▸ **Task**
Lines before the one containing "Screen dimensions: 690x384" are left out; output the rest of the data exactly, through the final line.

(Exercise material Opens)

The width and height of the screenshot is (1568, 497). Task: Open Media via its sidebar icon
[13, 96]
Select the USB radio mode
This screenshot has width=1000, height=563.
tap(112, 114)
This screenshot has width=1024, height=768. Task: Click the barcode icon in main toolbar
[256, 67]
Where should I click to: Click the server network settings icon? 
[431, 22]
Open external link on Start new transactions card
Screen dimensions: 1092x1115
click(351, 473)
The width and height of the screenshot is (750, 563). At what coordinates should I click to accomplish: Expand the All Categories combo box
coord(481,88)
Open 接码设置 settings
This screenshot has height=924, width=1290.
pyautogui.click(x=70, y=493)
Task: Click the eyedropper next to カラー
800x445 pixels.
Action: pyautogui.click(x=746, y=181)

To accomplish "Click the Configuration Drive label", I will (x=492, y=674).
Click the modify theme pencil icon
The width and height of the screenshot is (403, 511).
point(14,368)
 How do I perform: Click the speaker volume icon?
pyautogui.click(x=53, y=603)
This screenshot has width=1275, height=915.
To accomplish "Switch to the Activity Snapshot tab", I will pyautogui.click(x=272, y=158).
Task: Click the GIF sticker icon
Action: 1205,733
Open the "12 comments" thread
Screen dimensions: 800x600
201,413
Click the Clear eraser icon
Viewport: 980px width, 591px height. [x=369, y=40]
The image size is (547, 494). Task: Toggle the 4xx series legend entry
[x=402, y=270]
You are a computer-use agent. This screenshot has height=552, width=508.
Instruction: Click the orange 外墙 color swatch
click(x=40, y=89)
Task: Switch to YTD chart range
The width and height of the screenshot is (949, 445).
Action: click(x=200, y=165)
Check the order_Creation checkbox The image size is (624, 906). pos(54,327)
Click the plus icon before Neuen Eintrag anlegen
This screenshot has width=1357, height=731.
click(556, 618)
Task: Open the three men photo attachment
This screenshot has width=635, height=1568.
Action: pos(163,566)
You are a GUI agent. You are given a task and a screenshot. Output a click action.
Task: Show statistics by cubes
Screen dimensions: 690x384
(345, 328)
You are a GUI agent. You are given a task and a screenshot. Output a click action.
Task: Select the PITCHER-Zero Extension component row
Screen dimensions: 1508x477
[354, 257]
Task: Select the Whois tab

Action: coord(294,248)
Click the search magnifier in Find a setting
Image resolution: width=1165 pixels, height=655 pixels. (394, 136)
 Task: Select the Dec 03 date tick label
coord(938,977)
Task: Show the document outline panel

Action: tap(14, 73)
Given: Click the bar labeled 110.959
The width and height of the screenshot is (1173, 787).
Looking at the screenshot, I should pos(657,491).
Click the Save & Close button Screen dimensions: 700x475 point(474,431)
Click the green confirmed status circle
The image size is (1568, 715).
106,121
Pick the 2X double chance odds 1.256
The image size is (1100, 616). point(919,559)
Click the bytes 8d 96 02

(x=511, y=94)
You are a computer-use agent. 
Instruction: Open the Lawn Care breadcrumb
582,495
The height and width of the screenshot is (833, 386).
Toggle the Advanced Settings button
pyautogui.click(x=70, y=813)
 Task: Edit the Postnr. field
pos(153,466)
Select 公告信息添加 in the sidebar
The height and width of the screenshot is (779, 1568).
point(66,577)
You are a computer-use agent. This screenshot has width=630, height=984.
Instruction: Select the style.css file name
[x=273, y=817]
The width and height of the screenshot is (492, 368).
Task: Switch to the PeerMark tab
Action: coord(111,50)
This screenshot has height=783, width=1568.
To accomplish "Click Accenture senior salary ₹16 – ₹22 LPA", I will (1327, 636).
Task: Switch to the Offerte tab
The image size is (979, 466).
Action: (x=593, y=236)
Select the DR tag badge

(Exercise material Closes)

▸ **Answer to this exercise**
Screen dimensions: 690x384
(345, 328)
You are a GUI agent. You are given a task and a screenshot. Output a click action.
Task: Select the PITCHER-Zero Extension component row
Screen dimensions: 1508x477
[354, 257]
Task: Select the Whois tab

Action: coord(294,248)
Click the search magnifier in Find a setting
Image resolution: width=1165 pixels, height=655 pixels. (394, 136)
 Task: Select the Dec 03 date tick label
coord(938,977)
Task: Show the document outline panel

Action: tap(14, 73)
Given: Click the bar labeled 110.959
The width and height of the screenshot is (1173, 787).
Looking at the screenshot, I should pos(657,491).
Click the Save & Close button Screen dimensions: 700x475 point(474,431)
Click the green confirmed status circle
The image size is (1568, 715).
106,121
Pick the 2X double chance odds 1.256
The image size is (1100, 616). point(919,559)
Click the bytes 8d 96 02

(x=511, y=94)
You are a computer-use agent. 
Instruction: Open the Lawn Care breadcrumb
582,495
The height and width of the screenshot is (833, 386).
Toggle the Advanced Settings button
pyautogui.click(x=70, y=813)
 Task: Edit the Postnr. field
pos(153,466)
Select 公告信息添加 in the sidebar
The height and width of the screenshot is (779, 1568).
point(66,577)
You are a computer-use agent. This screenshot has width=630, height=984.
Instruction: Select the style.css file name
[x=273, y=817]
The width and height of the screenshot is (492, 368).
Task: Switch to the PeerMark tab
Action: coord(111,50)
This screenshot has height=783, width=1568.
To accomplish "Click Accenture senior salary ₹16 – ₹22 LPA", I will (1327, 636).
Task: Switch to the Offerte tab
The image size is (979, 466).
Action: (x=593, y=236)
Select the DR tag badge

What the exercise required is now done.